YOUR GOAL: Transcribe the listing below exactly, without pictures.
DATA FOR REVIEW: Begin
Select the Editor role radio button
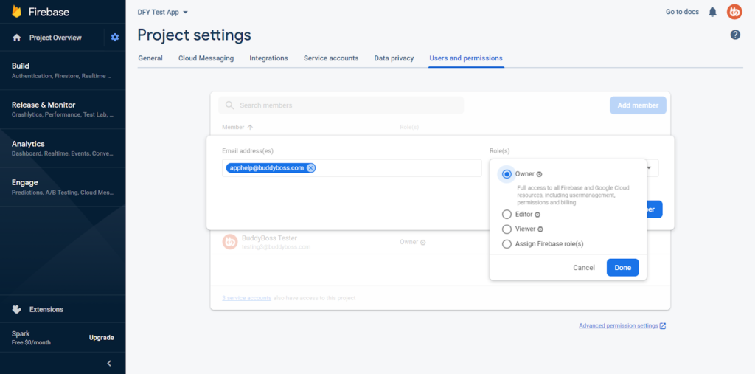This screenshot has width=755, height=374. (507, 215)
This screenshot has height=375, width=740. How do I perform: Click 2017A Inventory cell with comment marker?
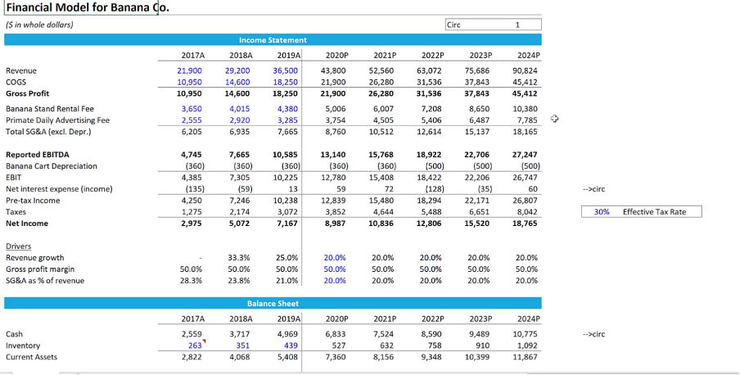192,346
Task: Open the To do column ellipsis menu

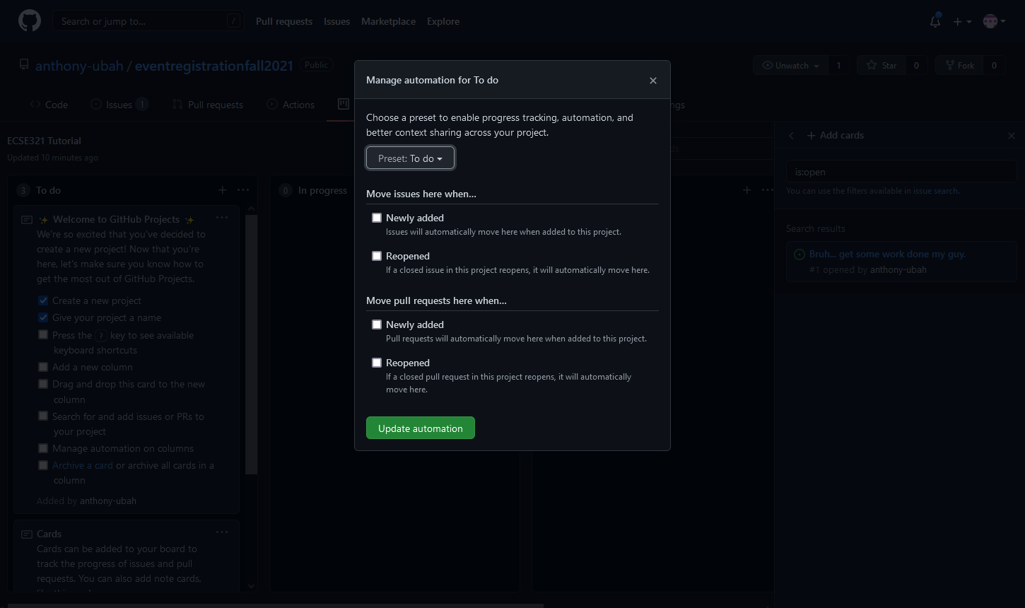Action: [x=243, y=190]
DATA FOR REVIEW: End
TASK RESPONSE:
Select the Editor role radio button
This screenshot has width=755, height=374. (507, 215)
This screenshot has height=375, width=740. How do I perform: Click 2017A Inventory cell with comment marker?
192,346
Task: Open the To do column ellipsis menu

Action: [x=243, y=190]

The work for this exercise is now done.